:: WHAT THIS TASK INVOLVES ::
Please copy each line of the records below that holds the word "computer".

:: SUPPLIED DATA ::

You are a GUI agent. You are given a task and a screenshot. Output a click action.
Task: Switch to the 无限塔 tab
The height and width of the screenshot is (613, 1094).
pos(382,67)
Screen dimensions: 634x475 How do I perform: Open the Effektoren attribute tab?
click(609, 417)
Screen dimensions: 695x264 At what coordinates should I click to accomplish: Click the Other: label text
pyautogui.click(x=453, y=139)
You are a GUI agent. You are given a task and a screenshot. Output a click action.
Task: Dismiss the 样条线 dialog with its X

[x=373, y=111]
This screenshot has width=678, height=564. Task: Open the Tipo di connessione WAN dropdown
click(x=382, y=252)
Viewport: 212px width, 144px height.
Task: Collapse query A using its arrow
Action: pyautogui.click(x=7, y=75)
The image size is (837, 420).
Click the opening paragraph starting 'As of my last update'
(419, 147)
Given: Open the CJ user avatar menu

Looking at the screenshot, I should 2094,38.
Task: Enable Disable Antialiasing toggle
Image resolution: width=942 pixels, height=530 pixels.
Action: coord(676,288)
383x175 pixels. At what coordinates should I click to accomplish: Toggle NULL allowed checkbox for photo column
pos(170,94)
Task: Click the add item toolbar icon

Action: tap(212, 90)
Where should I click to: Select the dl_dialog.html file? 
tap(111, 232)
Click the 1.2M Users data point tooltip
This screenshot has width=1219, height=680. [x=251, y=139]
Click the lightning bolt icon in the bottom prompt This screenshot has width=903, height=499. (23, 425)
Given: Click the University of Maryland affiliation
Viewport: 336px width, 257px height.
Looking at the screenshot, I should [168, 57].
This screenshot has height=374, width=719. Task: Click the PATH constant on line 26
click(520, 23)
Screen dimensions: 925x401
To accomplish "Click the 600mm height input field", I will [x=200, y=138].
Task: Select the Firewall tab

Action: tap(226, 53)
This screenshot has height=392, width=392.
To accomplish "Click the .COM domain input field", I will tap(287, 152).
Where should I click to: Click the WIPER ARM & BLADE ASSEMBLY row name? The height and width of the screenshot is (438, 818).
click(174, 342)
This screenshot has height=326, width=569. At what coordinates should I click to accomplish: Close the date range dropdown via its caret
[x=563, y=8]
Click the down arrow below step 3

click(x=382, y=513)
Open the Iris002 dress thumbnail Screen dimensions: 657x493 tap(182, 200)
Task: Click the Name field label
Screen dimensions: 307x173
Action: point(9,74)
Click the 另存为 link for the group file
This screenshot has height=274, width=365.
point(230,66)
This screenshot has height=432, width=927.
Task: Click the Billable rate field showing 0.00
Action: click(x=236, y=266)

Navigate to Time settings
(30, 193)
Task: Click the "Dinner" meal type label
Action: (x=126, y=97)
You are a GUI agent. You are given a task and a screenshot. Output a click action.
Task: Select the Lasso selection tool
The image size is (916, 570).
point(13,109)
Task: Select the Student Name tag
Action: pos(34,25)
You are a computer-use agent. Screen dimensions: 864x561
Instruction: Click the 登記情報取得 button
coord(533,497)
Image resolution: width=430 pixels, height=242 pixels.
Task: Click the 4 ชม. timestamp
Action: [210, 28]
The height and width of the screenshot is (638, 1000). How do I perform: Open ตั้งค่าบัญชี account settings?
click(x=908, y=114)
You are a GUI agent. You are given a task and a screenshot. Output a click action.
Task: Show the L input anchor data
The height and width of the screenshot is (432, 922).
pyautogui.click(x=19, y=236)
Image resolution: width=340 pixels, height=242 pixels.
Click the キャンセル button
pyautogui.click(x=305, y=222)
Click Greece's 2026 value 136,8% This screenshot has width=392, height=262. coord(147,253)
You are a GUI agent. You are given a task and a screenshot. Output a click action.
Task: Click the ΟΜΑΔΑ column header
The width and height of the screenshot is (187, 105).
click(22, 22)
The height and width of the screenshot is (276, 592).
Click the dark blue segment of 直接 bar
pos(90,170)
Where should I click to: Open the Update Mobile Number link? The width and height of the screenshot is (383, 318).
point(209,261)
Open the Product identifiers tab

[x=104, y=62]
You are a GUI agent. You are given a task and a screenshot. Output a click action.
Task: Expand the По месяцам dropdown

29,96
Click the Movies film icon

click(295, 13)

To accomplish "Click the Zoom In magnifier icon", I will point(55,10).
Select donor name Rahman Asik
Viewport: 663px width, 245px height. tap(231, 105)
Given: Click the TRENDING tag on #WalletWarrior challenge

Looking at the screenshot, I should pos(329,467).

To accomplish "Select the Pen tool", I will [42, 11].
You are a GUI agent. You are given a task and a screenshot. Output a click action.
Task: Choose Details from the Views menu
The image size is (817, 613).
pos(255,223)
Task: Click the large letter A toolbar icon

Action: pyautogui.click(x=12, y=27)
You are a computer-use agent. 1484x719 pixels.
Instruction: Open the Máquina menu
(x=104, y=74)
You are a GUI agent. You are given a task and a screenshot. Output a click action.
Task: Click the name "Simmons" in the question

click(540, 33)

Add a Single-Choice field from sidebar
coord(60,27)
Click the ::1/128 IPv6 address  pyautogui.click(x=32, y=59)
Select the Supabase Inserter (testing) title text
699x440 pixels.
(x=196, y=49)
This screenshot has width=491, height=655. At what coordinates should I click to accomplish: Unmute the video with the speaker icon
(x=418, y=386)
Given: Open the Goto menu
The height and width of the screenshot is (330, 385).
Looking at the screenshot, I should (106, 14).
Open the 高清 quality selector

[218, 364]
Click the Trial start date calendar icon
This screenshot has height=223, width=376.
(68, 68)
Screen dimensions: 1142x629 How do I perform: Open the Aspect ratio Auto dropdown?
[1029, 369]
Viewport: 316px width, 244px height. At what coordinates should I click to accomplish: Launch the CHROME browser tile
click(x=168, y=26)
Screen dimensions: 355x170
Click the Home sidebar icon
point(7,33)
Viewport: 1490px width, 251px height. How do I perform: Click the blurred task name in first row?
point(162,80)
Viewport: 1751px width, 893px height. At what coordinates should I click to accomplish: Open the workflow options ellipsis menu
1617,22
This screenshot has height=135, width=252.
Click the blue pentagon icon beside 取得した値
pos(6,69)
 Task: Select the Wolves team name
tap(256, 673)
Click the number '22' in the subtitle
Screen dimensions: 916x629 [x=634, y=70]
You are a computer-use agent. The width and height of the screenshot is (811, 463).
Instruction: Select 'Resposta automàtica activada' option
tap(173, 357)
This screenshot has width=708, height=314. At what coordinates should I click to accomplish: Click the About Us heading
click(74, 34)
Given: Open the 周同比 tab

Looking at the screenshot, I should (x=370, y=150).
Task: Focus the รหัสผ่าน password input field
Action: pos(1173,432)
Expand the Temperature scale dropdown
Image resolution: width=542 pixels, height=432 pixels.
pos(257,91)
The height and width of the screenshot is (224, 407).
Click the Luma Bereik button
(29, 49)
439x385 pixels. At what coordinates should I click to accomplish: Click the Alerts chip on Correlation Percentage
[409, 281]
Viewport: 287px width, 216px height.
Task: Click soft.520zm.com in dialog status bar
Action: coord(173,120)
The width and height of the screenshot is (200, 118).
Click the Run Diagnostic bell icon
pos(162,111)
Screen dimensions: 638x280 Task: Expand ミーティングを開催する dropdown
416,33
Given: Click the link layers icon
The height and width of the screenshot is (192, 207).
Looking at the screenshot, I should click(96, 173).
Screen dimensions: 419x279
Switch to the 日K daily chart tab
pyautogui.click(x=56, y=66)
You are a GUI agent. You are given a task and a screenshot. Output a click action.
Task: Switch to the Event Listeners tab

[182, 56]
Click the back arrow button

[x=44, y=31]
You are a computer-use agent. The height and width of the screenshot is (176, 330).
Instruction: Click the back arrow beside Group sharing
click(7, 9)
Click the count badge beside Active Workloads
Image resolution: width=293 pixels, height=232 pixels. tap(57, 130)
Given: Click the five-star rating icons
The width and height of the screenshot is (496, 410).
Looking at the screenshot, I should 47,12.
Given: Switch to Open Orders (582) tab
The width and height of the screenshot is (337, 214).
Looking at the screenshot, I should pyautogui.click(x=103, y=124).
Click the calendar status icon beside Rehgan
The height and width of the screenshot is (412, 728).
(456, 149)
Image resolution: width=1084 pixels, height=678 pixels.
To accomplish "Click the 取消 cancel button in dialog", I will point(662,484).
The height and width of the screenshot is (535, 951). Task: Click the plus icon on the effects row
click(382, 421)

:: ANSWER BOX ::
You are a computer-use agent. Screen dimensions: 864x561
You are a computer-use agent. 1484x719 pixels.
You are a computer-use agent. The width and height of the screenshot is (811, 463).
You are a computer-use agent. The height and width of the screenshot is (176, 330).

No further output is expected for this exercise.